I haven't tried the ADC specifically however if adc_init is called from somewhere in the arduino source it may block the default GPIO functions... I had this issue with I2C

I can't confirm this just yet as I'm currently afk for a few days but suspect it may be the case

I also don't have an arduino pico setup so can't confirm that way however from what I do know, this is most likely the reason...

queekusme avatar Apr 20 '22 16:04 queekusme

Thanks for the idea. I don't use adc_init, and I explicitly did call gpio_set_dir(i,GPIO_OUT) and then gpio_pull {up or down} The pull worked for setting my defaults. I'd call gpio_set_function() but the choices don't include simple gpio input as far as I can tell. All the fancy uses are documented, not the simplest which should be (and claimed to be) default.

Gavin-Perry avatar Apr 20 '22 17:04 Gavin-Perry

@Gavin-Perry you shouldn't need to set the function,

The enum is defined here (https://raspberrypi.github.io/pico-sdk-doxygen/group__hardware__gpio.html) as gpio_function,

If you're just reading digital inputs then you can ignore function, that's for connecting the hardware spi/i2c/pwm modules to the pins, heck you shouldn't even need to call that for adc, as that's handled by adc_init

queekusme avatar Apr 21 '22 14:04 queekusme

I now realize that now. Just flailing at options to figure out the problem with digital input which should be the default. And learning some of the cool things that this baby can do.

Gavin-Perry avatar Apr 21 '22 16:04 Gavin-Perry

Looks like I need to use gpio_init() because the Arduino boot loader isn't enabling them.

Gavin-Perry avatar Apr 21 '22 20:04 Gavin-Perry

I'd like to mention that this issue is affecting my use of this library.

MarcusGarfunkel avatar Oct 11 '22 23:10 MarcusGarfunkel

I'm a bit short on time these days! @kripton would it be possible for you to author a pull request to remove/fix the feature?

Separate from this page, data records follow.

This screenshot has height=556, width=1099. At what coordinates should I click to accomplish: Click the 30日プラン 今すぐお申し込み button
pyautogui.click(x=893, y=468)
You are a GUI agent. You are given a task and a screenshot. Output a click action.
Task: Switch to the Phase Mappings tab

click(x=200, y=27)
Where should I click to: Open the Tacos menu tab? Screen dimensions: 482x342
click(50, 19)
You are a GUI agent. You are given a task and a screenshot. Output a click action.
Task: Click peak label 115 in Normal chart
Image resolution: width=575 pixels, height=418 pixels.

jostlowe avatar Oct 12 '22 07:10 jostlowe

Unfortunately, I currently also don't have much spare time to donate to this project. So please don't expect a PR for this, soon.

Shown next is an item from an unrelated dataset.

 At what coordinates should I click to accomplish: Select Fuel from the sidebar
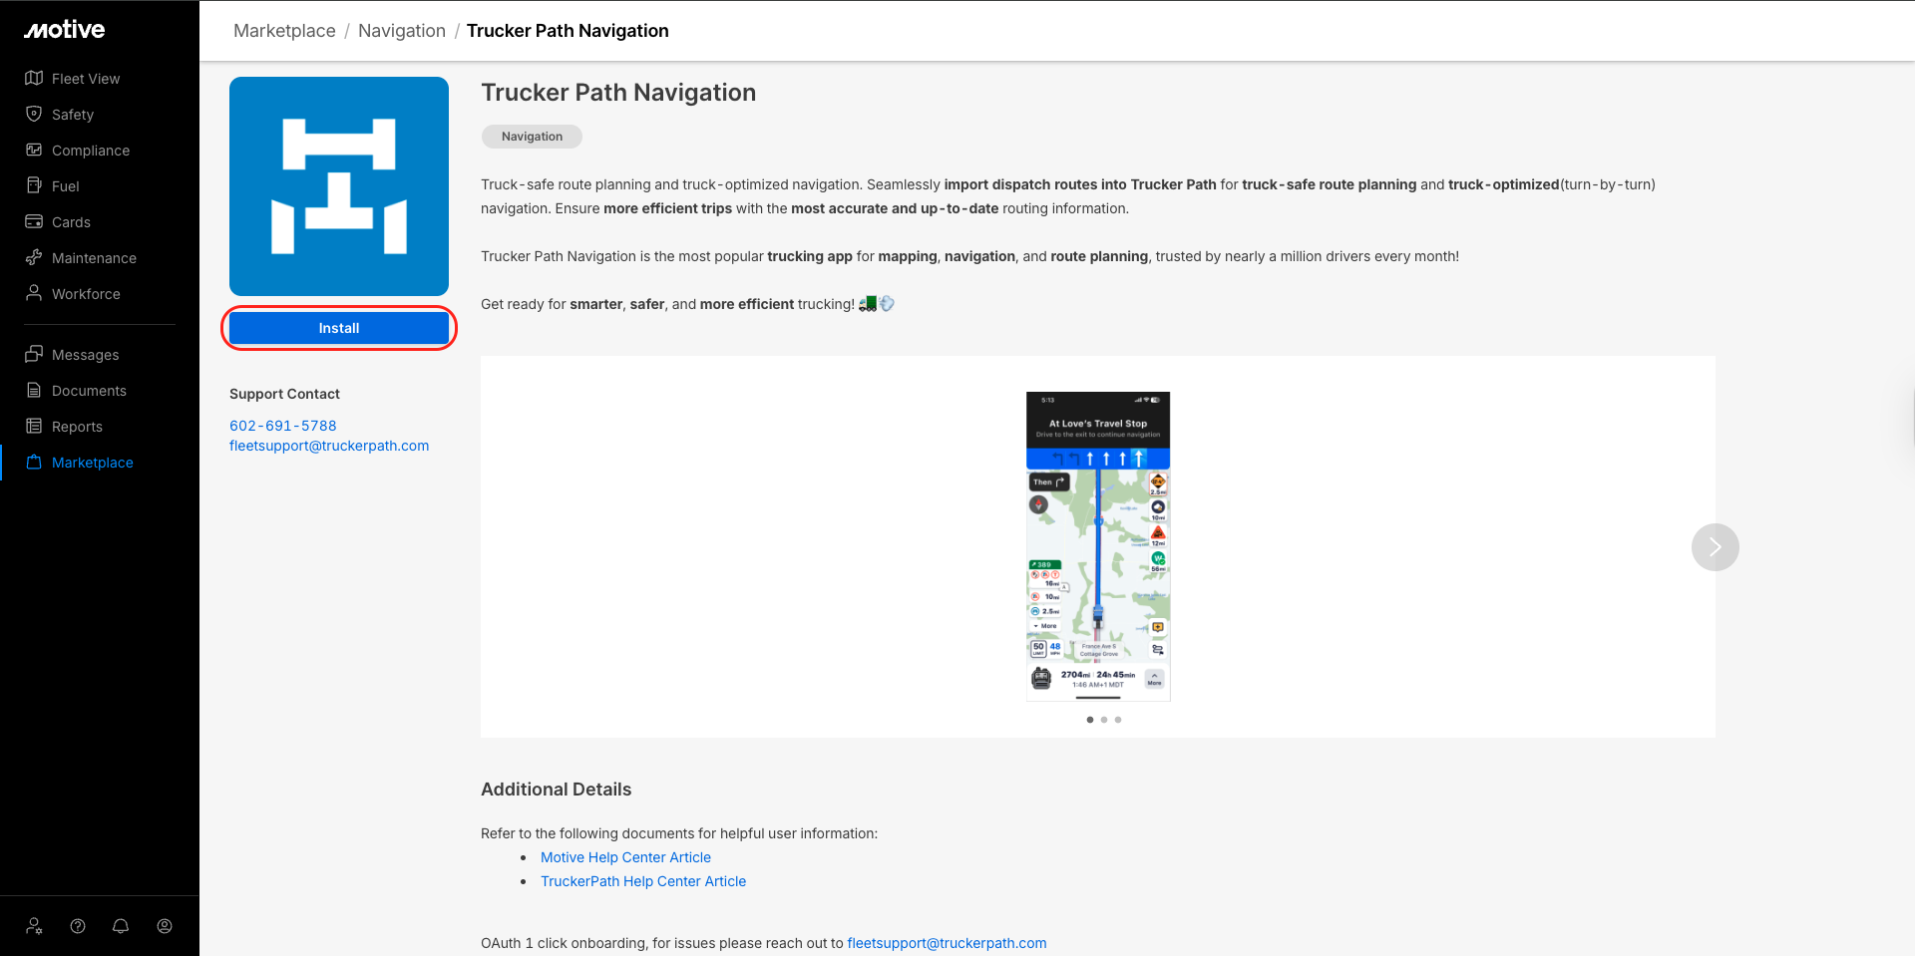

However, I don't see why this is a big blocker: As long as there are "full packets" = start code + 512 channels on the wire, the reception should be fine. Yes, you will need to provide a 513 byte large buffer, receive the complete packet and then use only the parts you are interested in. In the worst case, it's a 512 byte large memcpy/memmove operation.

@MarcusGarfunkel: Any point I missed? Is that workaround not working for you?